The hold that white Evangelical Protestants have on the modern GOP is a case in point. Though only a relatively small part of the overall population, Evangelicals have effectively taken over the party at the grass-roots level. Republican voters are “values” voters – driven to the polls on issues like gay marriage and abortion. These are the committed folks who knock on doors, hand out fliers and show up to vote in primary elections. They are the people who elected George W. Bush twice and who gave Mitt Romney such a tough time this time around. The Mormons are another example – a relatively new faith that has built a religious empire in the American West.
A country with a split future
So, taken together, these trends actually are quite foreboding. Concentrated in one political camp and geographic region are religious conservatives, while concentrated in another are the non-religious. Furthermore, as lukewarm believers and the only tangentially attached are bled away from religious organizations and groups, those groups will increasingly be filled with isolated, dogmatic, religious conservatives – making them even less likely to change or compromise than they are now. The American Catholic Church is a case in point, filled as it is with apparatchiks who condemn abortion and contraception and the politicians who vote for them, but otherwise turn a blind eye to rampant pedophilia in their own ranks.

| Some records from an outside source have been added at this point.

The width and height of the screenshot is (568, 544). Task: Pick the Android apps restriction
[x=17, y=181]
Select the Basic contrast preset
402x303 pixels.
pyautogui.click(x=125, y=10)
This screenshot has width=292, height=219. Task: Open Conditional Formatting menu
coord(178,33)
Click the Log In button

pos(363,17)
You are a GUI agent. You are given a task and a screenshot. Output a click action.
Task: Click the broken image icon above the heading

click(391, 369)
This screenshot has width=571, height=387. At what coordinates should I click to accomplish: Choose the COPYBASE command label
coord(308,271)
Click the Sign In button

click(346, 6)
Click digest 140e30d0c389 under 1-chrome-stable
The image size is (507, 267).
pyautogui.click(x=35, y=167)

Thus, in the future we will have a country that is likely to be even more divided on issues of faith, religion, morality and culture than it is today as religious conservatives hunker down in their remaining institutional bunkers as unbelief arises outside them. We will have two parties, divided by religion, who will see each other as an anathema to the very idea of what they think America means. More importantly, the issues these two constituencies will fight over are not amenable to compromise. You can divide a budget in a lot of different ways and hope for economic growth to make up the difference. You can’t, however, negotiate on the existence or non-existence of God, especially when the result threatens deeply held notions of cultural identity and tribal loyalty.

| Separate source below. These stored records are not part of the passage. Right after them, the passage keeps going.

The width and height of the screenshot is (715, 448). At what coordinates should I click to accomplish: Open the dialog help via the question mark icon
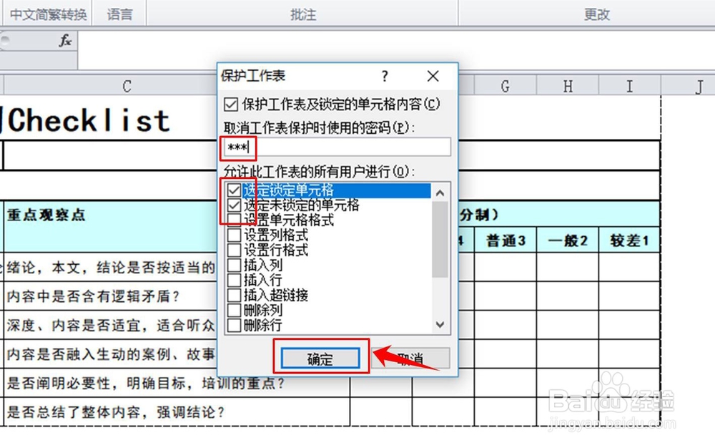pos(384,76)
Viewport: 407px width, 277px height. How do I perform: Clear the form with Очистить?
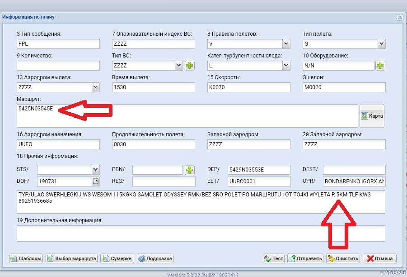coord(343,258)
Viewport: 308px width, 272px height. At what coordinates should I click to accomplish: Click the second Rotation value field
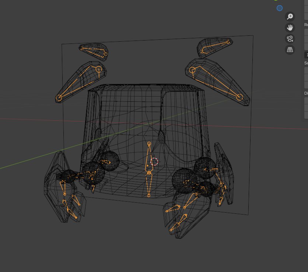(x=306, y=39)
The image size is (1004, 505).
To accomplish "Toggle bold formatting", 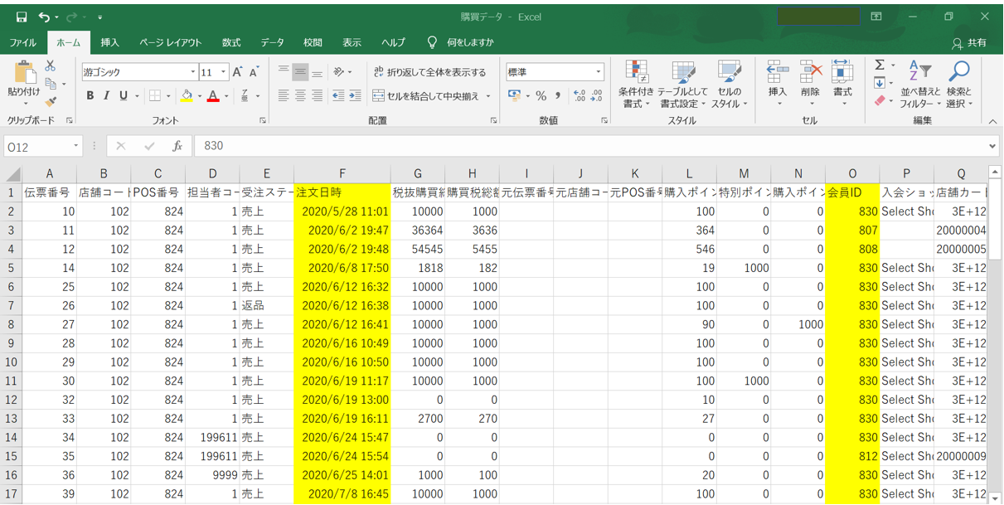I will (90, 96).
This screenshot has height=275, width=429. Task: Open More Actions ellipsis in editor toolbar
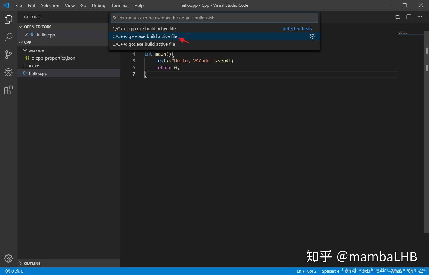click(x=420, y=17)
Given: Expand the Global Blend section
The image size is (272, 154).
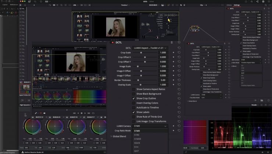Looking at the screenshot, I should point(111,136).
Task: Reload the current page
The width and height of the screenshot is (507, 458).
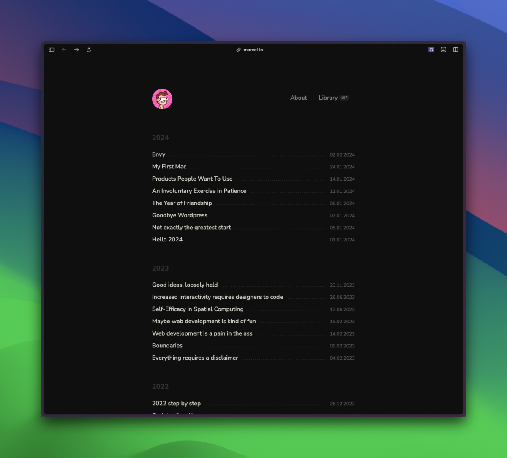Action: click(89, 50)
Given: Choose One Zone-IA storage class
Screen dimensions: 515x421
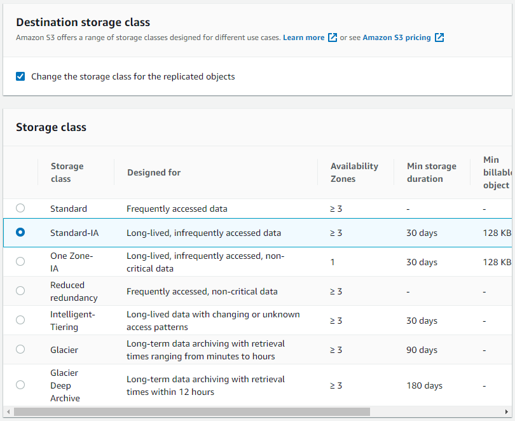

What this points to is deeply troubling. Imagine a country divided into two camps along religious, political, economic and geographic lines. Imagine these two camps being driven by identity politics in a way that makes them unable to compromise or even admit to the legitimacy of the other’s point of view. Imagine the two sides becoming increasingly distant from and suspicious of the other. Imagine a political system so locked up in regional and partisan division that the national government is effectively hamstrung on most issues of importance. A man once said that a house divided in such a way could not stand. If trends continue, we may be testing that proposition sometime soon once again.